There's two "fix" patches trying to make this work - it does not crash,
and almost all the "incorrect" query results are actually stats about
buffer hits etc. And that is expected to change with prefetching, not a
bug. But then there are a bunch of explains where the number of index
scans changed, e.g. like

-         Index Searches: 5
+         Index Searches: 4

And that is almost certainly a bug.

I haven't figured this out yet, and I feel a bit lost again :-(

It made me think again whether it makes sense to make this fundamental
redesign of the index AM interface a prerequisite for prefetching. I
don't dispute the advantages of this new design, with indexam.c
responsible for more stuff (e.g. when a batch gets freed). It seems more
flexible and might make some stuff easier, and if we were designing it
now, we'd do it that way ...

Even if I eventually to fix this issue, will I ever be sufficiently
confident about correctness of the new code, enough to commit that?
Perhaps I'm too skeptical, but I'm not really sure about that anymore.

After thinking about this for a while, I decided to revisit the approach
used in the experimental patch I spoke about at pgconf.dev unconference
in 2023, and see if maybe it could be made to work.

That patch was pretty dumb - it simply initiated prefetches from the AM,
by calling PrefetchBuffer().

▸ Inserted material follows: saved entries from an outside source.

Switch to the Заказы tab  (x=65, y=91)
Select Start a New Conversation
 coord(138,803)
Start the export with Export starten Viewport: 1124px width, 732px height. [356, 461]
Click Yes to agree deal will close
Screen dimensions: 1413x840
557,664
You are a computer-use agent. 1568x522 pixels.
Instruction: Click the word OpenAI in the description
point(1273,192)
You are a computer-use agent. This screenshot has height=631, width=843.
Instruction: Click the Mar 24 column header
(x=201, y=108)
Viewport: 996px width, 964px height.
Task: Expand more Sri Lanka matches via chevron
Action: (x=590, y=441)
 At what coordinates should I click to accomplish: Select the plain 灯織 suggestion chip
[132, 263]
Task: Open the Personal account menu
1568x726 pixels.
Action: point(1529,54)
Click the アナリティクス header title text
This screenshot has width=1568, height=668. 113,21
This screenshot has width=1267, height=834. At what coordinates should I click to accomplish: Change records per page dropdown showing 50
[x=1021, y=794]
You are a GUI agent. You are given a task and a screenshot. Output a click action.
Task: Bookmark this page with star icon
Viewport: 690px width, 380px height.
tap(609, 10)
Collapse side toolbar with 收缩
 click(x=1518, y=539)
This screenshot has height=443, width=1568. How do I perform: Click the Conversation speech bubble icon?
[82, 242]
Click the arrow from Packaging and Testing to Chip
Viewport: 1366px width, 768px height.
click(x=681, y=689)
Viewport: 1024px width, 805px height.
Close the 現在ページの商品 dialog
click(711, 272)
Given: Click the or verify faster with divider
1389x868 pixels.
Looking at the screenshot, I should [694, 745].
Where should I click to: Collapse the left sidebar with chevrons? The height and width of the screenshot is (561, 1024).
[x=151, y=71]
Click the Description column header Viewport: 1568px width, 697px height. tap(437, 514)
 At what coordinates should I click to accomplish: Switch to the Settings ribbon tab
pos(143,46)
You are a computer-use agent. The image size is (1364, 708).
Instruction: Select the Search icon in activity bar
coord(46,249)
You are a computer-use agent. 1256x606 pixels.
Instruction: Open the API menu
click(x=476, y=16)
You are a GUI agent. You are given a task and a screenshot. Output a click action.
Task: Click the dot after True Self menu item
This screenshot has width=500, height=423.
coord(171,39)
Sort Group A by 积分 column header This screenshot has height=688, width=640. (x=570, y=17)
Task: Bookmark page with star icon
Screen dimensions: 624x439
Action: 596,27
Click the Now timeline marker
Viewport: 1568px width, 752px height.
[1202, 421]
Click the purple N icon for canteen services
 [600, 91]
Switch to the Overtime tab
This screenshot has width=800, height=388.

And the arguments against that doing this
from the AM seems like a layering violation, that every AM would need to
do a copy of this, because each AM has a different representation of the
internal scan state.

But after looking at it with fresh eyes, this seems fixable. It might
have been "more true" with the fadvise-based prefetching, but with the
ReadStream the amount of new AM code is *much* smaller. It doesn't need
to track the distance, or anything like that - that's handled by the
ReadStream. It just needs to respond to read_next callback. It also
doesn't feel like a layering violation, for the same reason.

I gave this a try last week, and I was surprised how easy it was to make
this work, and how small and simple the patches are - see the attached
simple-prefetch.tgz archive:

  infrastructure - 22kB
  btree          - 10kB
  hash           - 7kB
  gist           - 10kB
  spgist         - 16kB

That's a grand total of ~64kB (there might be some more improvements
necessary, esp. in the gist/spgist part).

Now compare that with the more complex patch, where we have

  infrastructure - 100kB
  nbtree         - 100kB

And that's just one index type. The other index types would probably
need a comparable amount of new code eventually ...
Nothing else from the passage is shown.